### [Listed entries]
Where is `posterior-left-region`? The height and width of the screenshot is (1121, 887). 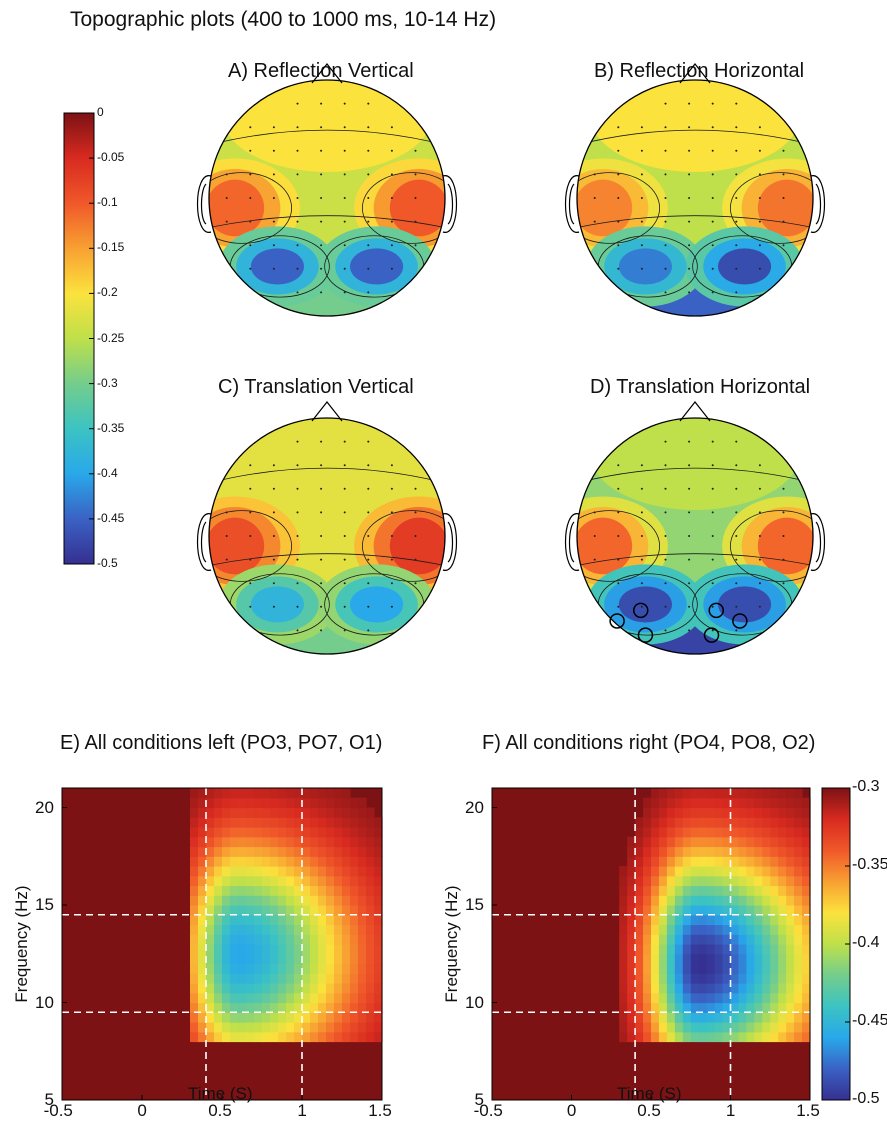 posterior-left-region is located at coordinates (277, 604).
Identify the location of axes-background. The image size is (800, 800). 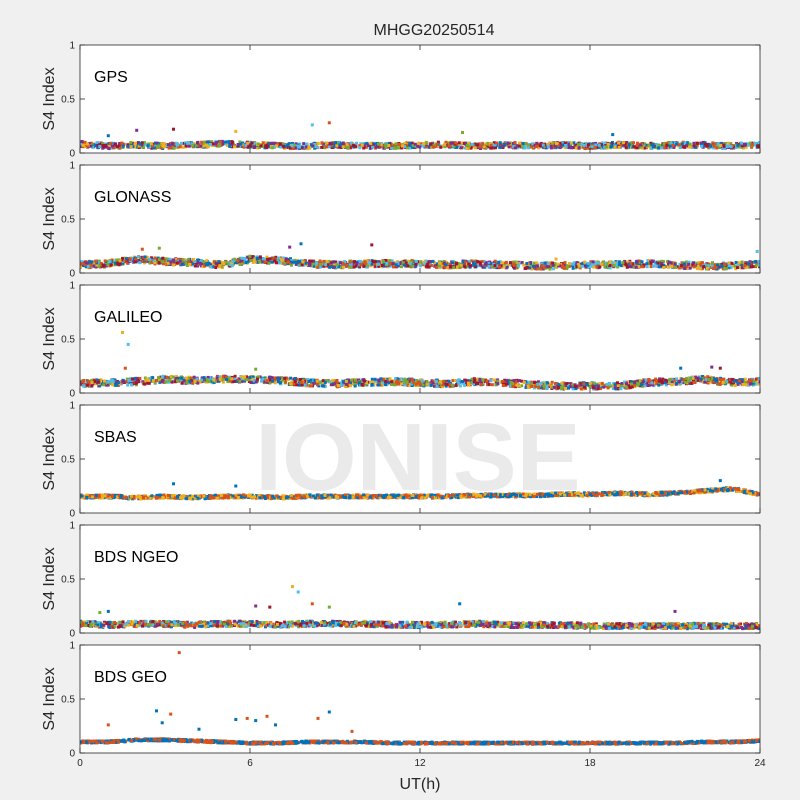
(420, 339).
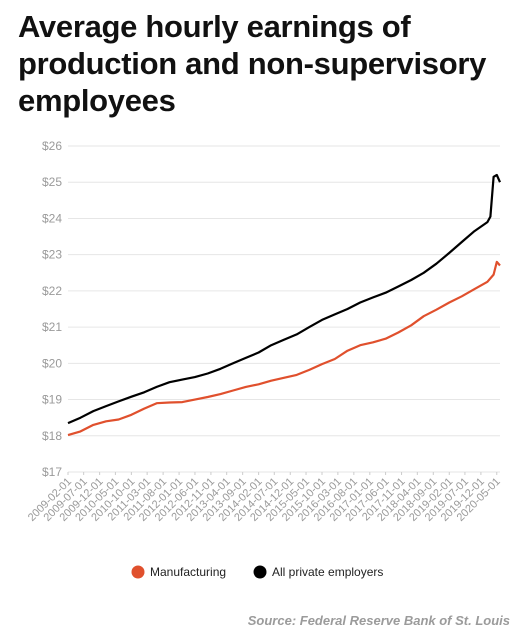  Describe the element at coordinates (52, 436) in the screenshot. I see `y-tick-label: $18` at that location.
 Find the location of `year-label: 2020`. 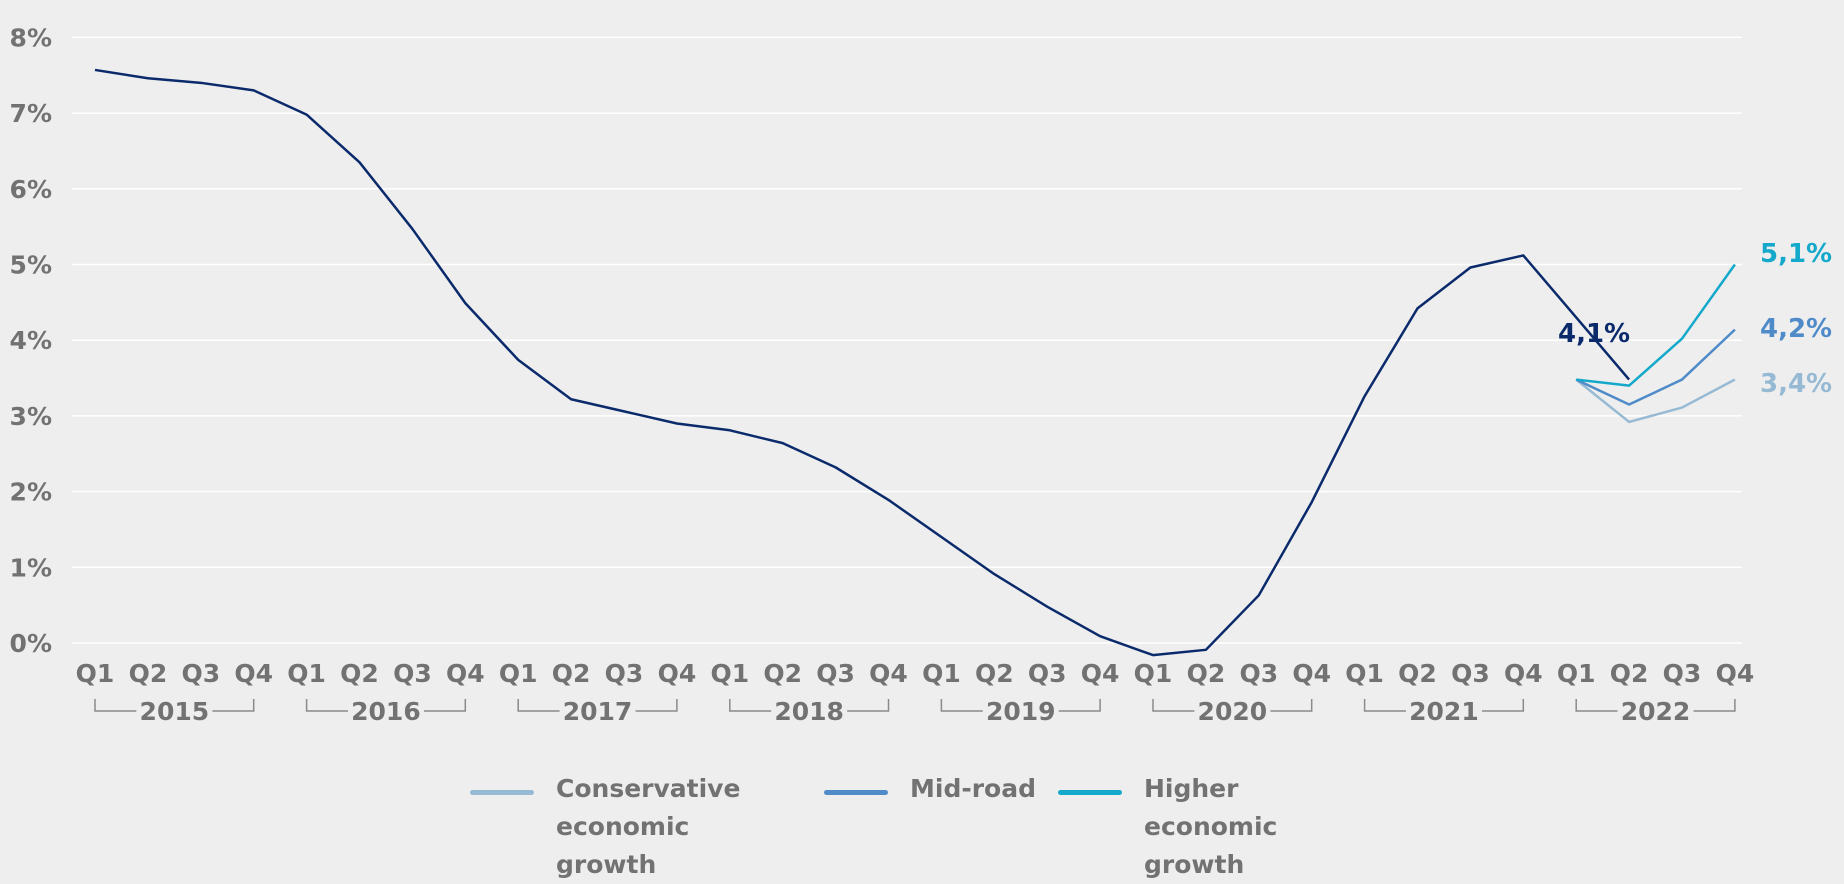

year-label: 2020 is located at coordinates (1233, 712).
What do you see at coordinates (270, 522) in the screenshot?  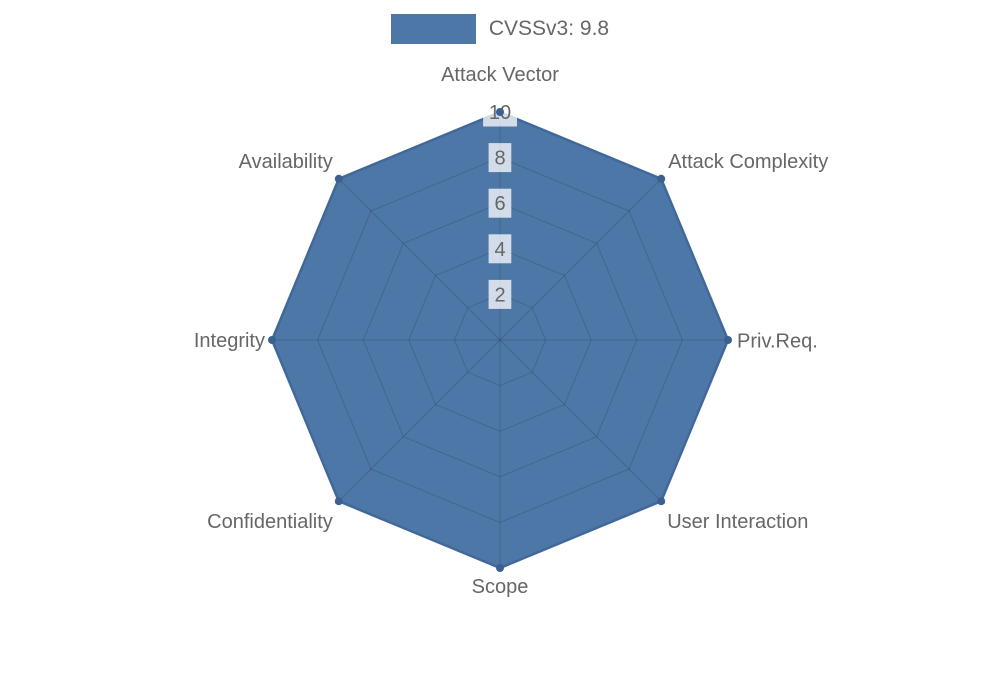 I see `axis-label-confidentiality: Confidentiality` at bounding box center [270, 522].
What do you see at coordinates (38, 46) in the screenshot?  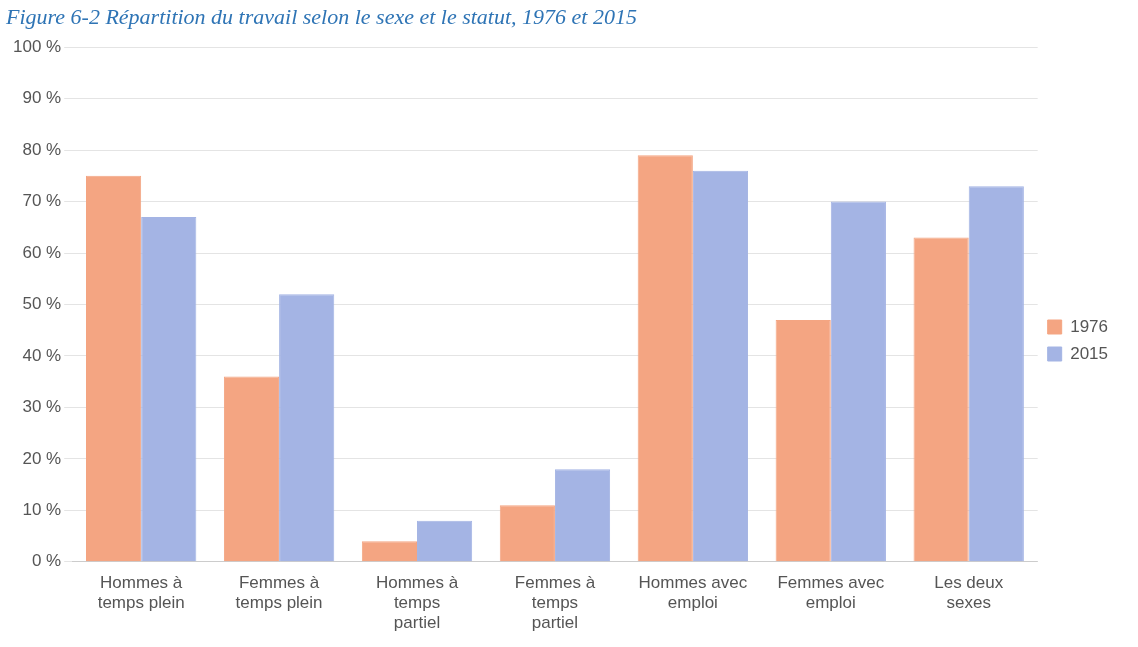 I see `y-tick-label: 100 %` at bounding box center [38, 46].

### [Your objective]
Repeat everything in the material from the line containing "Identify the location" down to the line containing "Describe the element", including both of those lines, and leave out the pictures.

### [Written solution]
Identify the location of axes-background. The image size is (800, 800). 
(420, 339).
  Describe the element at coordinates (52, 436) in the screenshot. I see `y-tick-label: $18` at that location.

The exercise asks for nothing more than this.